Matrix-matrix multiplication result order

I am trying to reconstruct a tucker decomposed volume in real time on the GPU. This is basically 3 matrix-matrix multiplications in a row. The three-dimensional core is multiplied with each of the three factor matrices where the result of every multiplication is used as an input for the next operation.

For every multiplication, the input needs to be unfolded correctly. While this is not a problem for the factor matrices, the core, as it is three-dimensional, can be unfolded in three different ways. When multiplying the core with factor matrix for dimension 1, we need to have the core mode-1 unfolded. This leads to a result which is mode-1 unfolded again. But: for the next operation, let’s say the multiplication with factor matrix for dimension 2, we need the input, i.e. the result of the previous multiplication, to be mode-2 unfolded. So, the data needs to be rearranged.
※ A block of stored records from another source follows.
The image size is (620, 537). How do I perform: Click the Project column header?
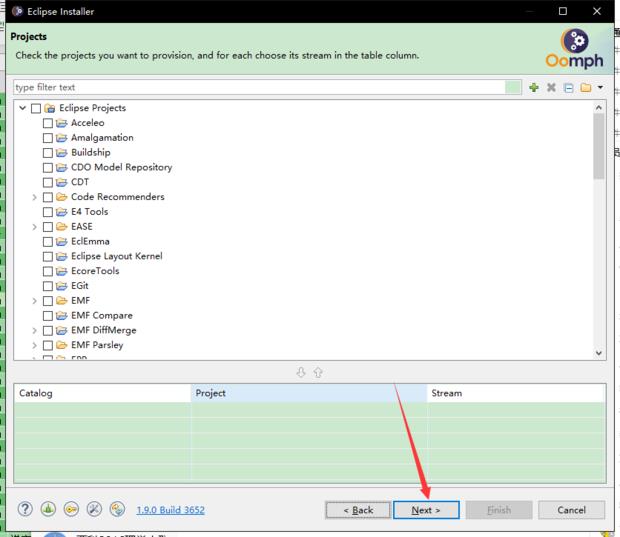pyautogui.click(x=308, y=393)
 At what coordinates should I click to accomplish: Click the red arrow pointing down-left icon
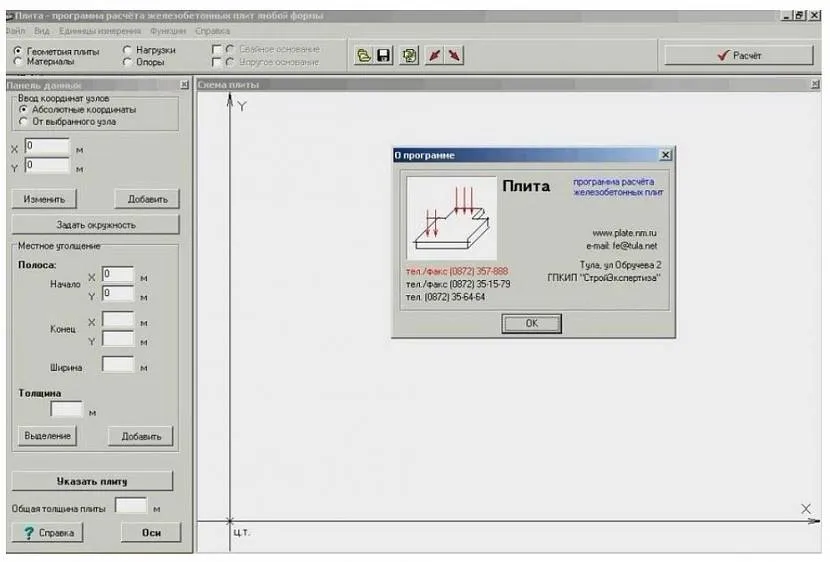435,57
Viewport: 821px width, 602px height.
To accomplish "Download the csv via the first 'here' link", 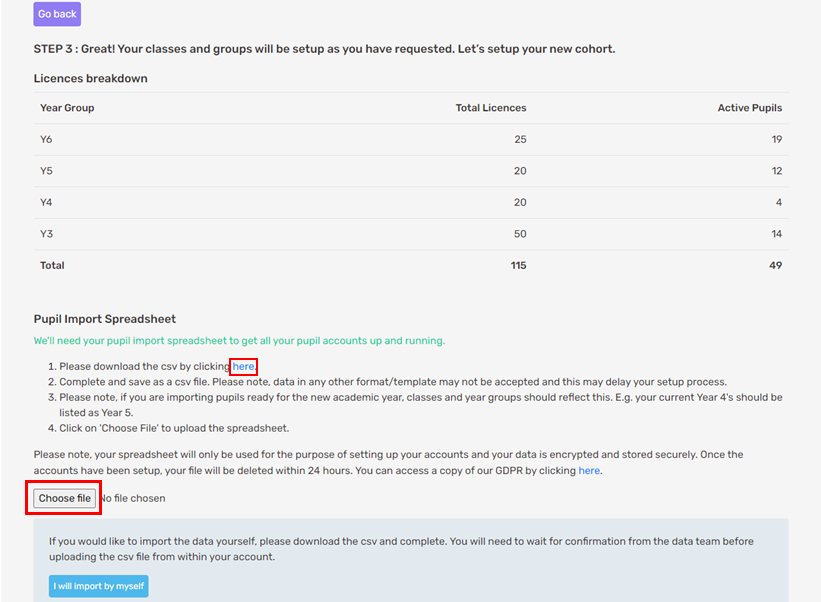I will coord(243,366).
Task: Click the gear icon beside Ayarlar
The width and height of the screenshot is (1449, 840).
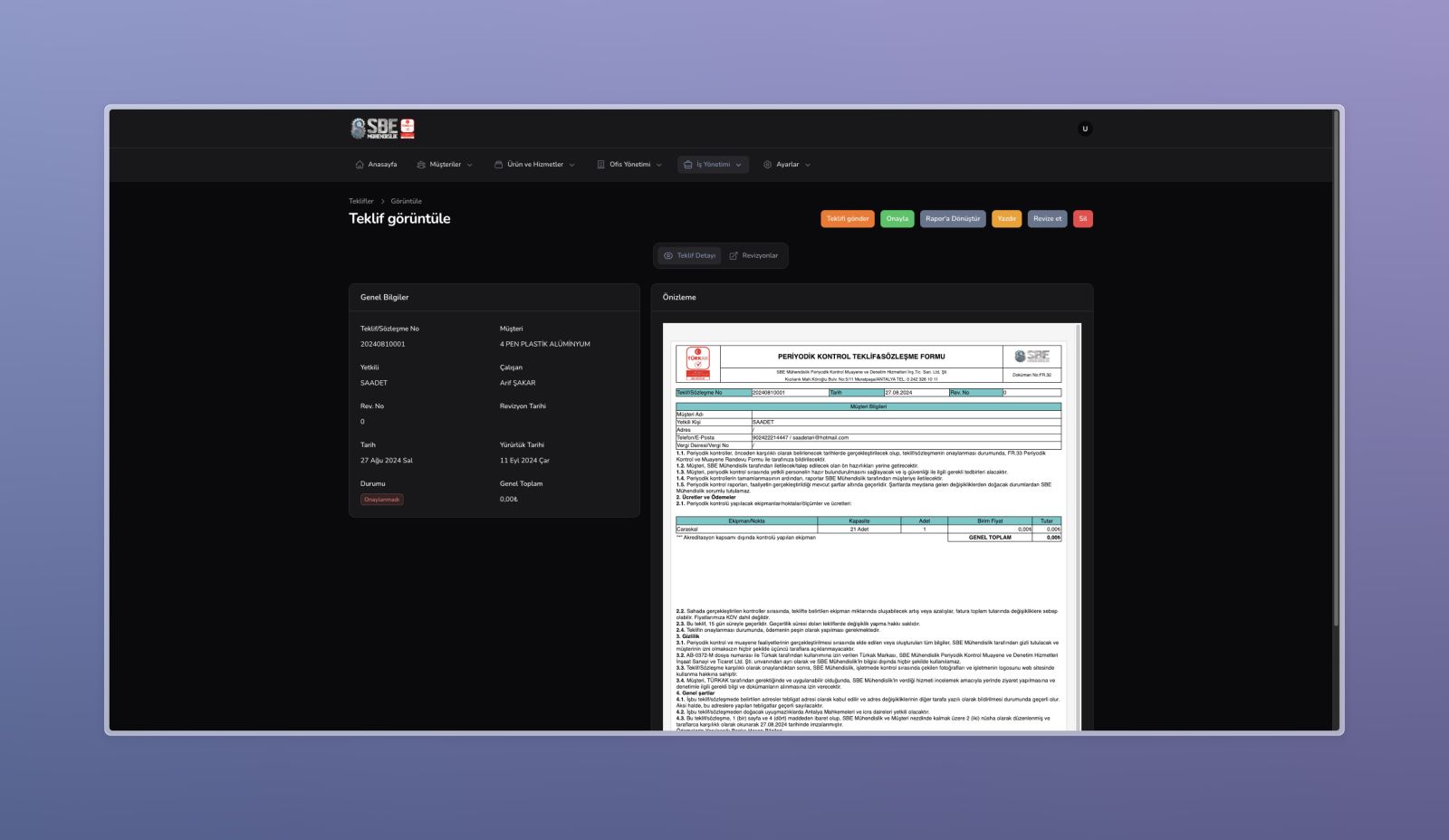Action: pyautogui.click(x=767, y=165)
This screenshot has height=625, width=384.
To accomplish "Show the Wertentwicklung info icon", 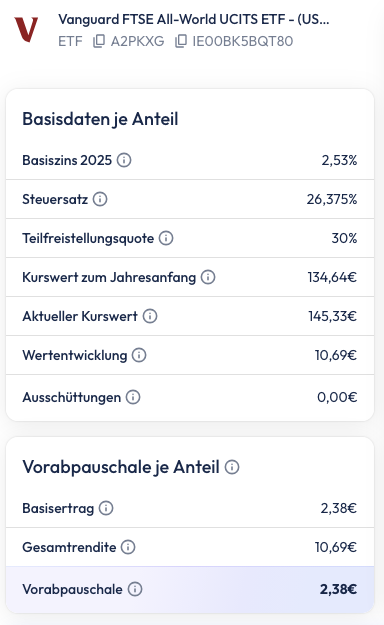I will (139, 355).
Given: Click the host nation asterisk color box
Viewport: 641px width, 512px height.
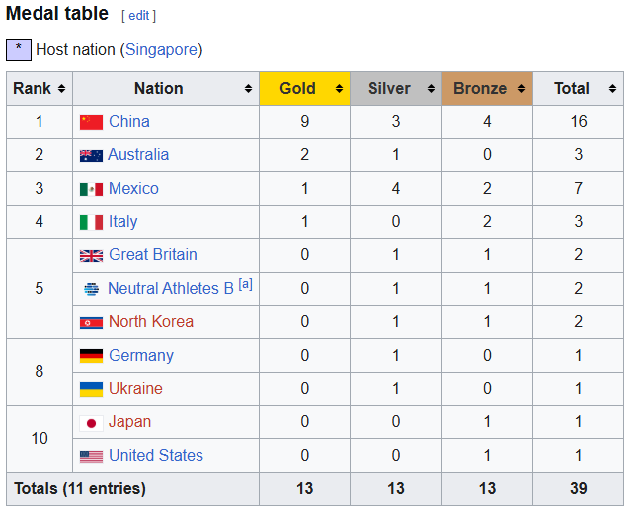Looking at the screenshot, I should coord(19,49).
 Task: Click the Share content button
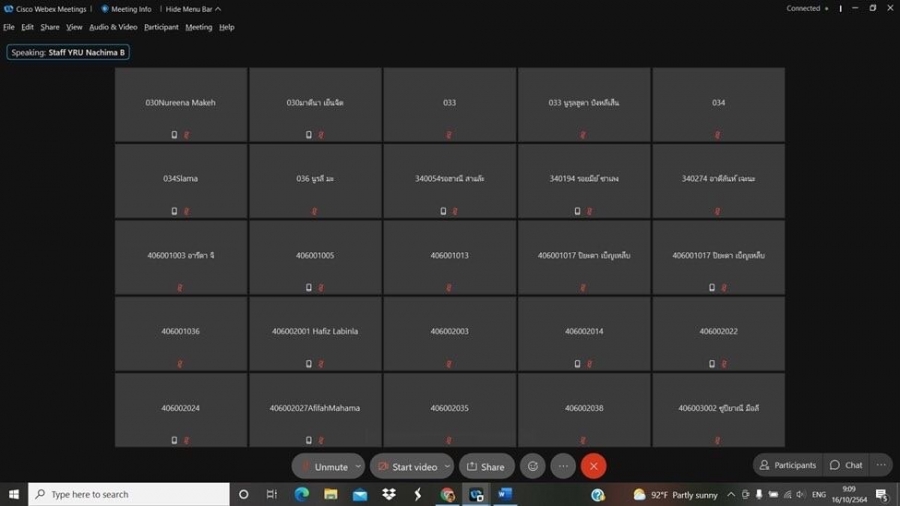pyautogui.click(x=486, y=466)
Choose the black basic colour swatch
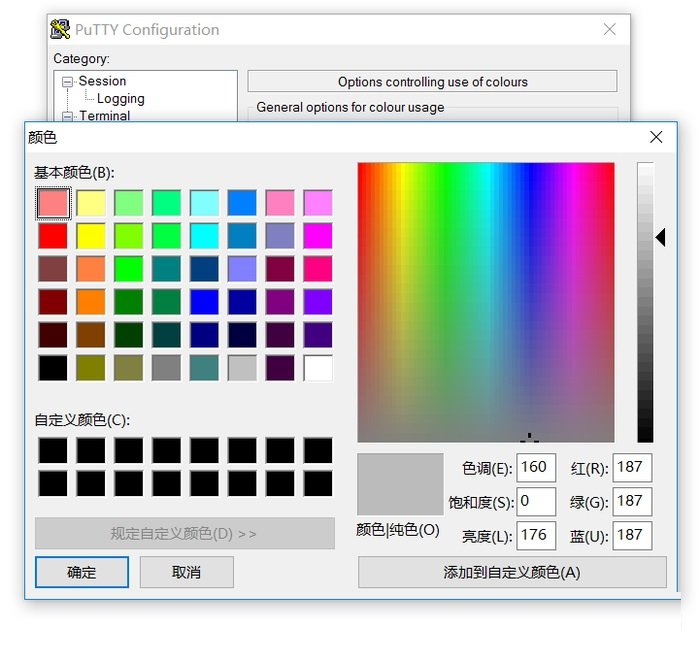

I wrote a matrix-matrix multiplication kernel myself and there it’s easy to store the result in the order I need it for the subsequent multiplication. However, I wanted to run experiments with cuBLAS (or other similar libraries). It seems that it runs faster than my own implementation. cuBLAS offers the gemm method for matrix-matrix multiplication. But using this kernel, I cannot determine the order of the data of the resulting matrix/volume. What I do is to rearrange the result in a custom kernel between the gemm-calls to have it ready for the next multiplication. Obviously, this is performance-wise not optimal, and depending on the matrix sizes even worse than my own implementation. Does someone know to handle this with cuBLAS (or another similar library)? Am I missing something? Or maybe there is a conceptually different approach that leads to the desired result.

Thanks for your help, I appreciate every thought you have on this. Let me know if the description is not clear enough or you need more details.